Wall Street started the day with significant gains but shortly went red due to concerns about the war and an assertive Federal Reserve in the United States. Jerome Powell, the Fed's chairman, stated on his second day before Congress that policymakers are prepared to raise rates by more than 25 basis points in upcoming sessions, further dampening demand for high-yielding assets.
On the back of the news from Ukraine, the atmosphere improved, and markets rebounded, putting an end to the dollar's rally. Kyiv announced that it had achieved a preliminary deal with Russia to create safe corridors for civilian evacuations. A ceasefire would be observed where safe corridors are established under the terms of the agreement. Additionally, the third round of negotiations has been scheduled for next week.

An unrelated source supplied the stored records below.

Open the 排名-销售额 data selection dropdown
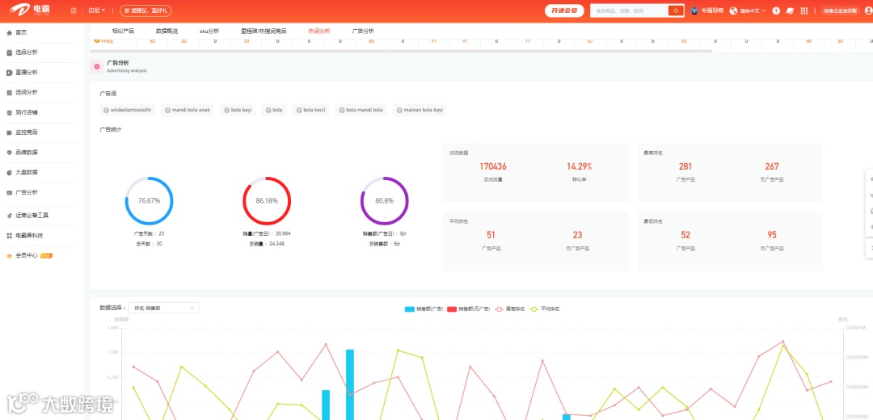This screenshot has height=420, width=873. tap(163, 308)
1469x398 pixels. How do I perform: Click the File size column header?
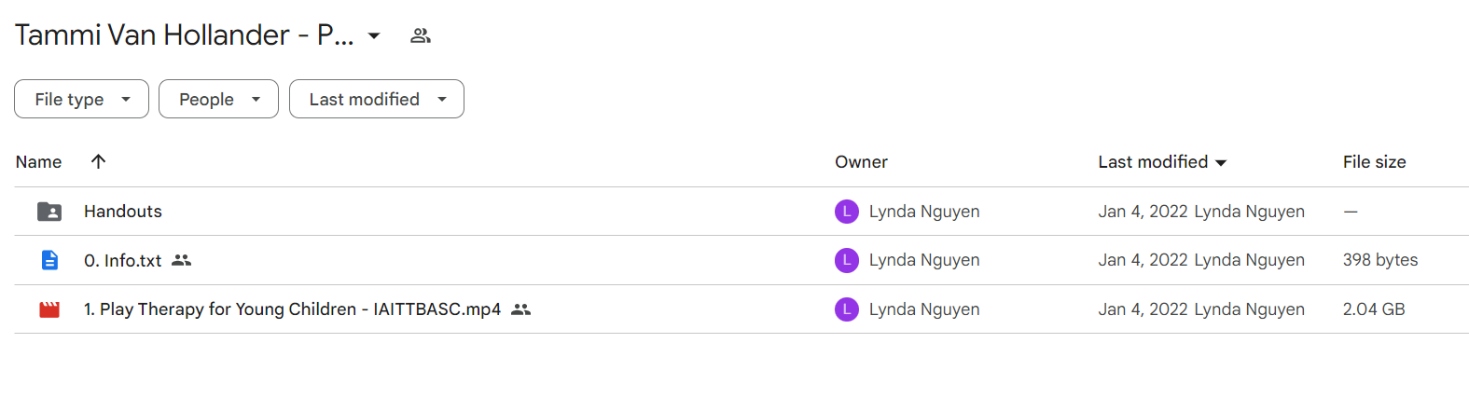1374,161
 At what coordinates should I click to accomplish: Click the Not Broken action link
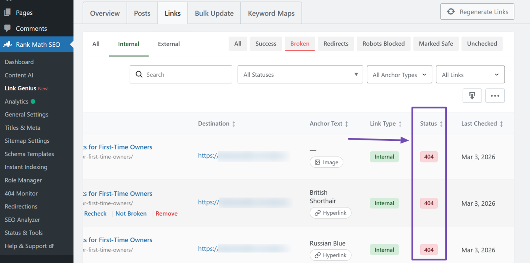131,213
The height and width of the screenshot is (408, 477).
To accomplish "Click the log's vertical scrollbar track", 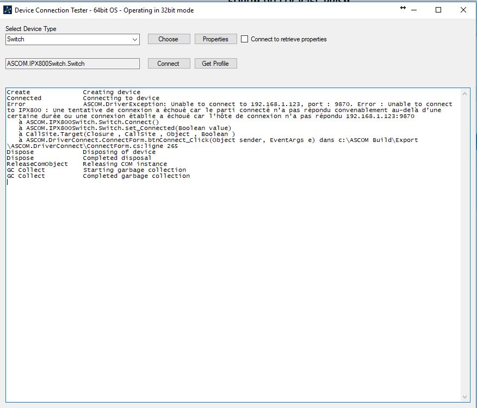I will 464,245.
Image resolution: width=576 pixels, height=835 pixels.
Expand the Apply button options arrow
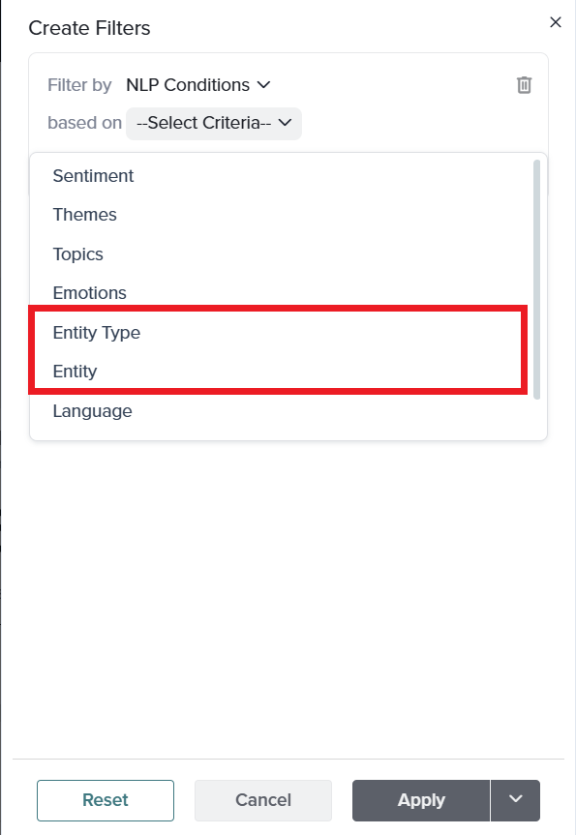tap(515, 800)
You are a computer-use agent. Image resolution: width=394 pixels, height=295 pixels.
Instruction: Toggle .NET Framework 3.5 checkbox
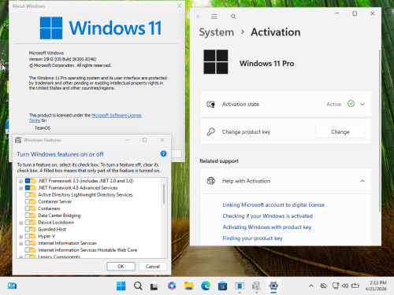tap(28, 181)
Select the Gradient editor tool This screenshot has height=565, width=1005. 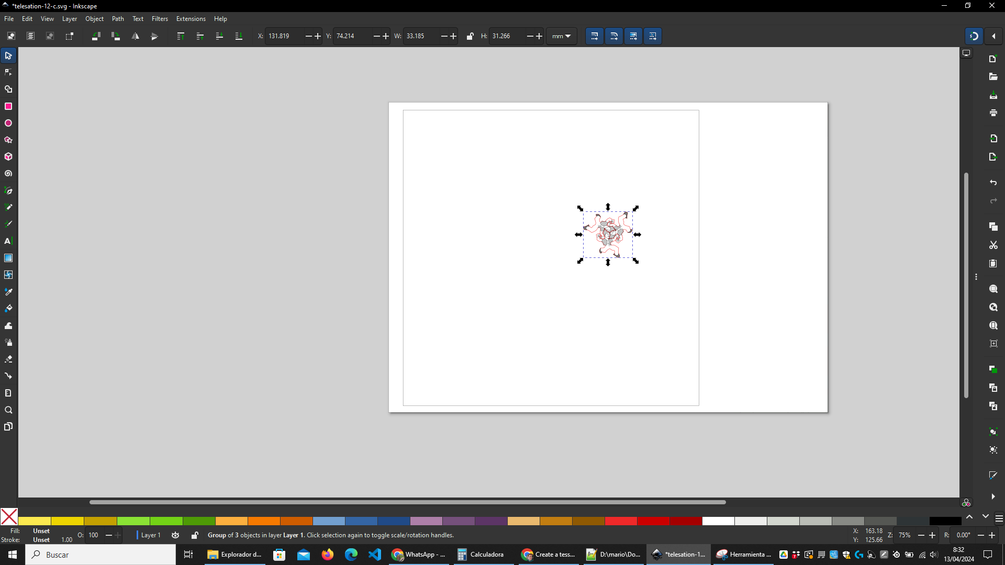(x=9, y=258)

Meanwhile, Bank of Canada Governor Tiff Macklem stated that he would not rule out a future 50-basis-point rate hike, noting that there is plenty of room to raise interest rates this year.
The EUR/USD pair fell to 1.1032, its lowest level since May 2020, as investors sought safety. The pair is hovering around 1.1060 as we approach the daily close. GBP/USD is trading near the 1.3350 level.
The Australian dollar was one of the best performers, with AUD/USD hitting a new 2022 high of 0.7347 and maintaining close to that level ahead of the Asian start. The USD/CAD pair increased somewhat and finished at approximately 1.2675, as crude oil prices finally eased a little.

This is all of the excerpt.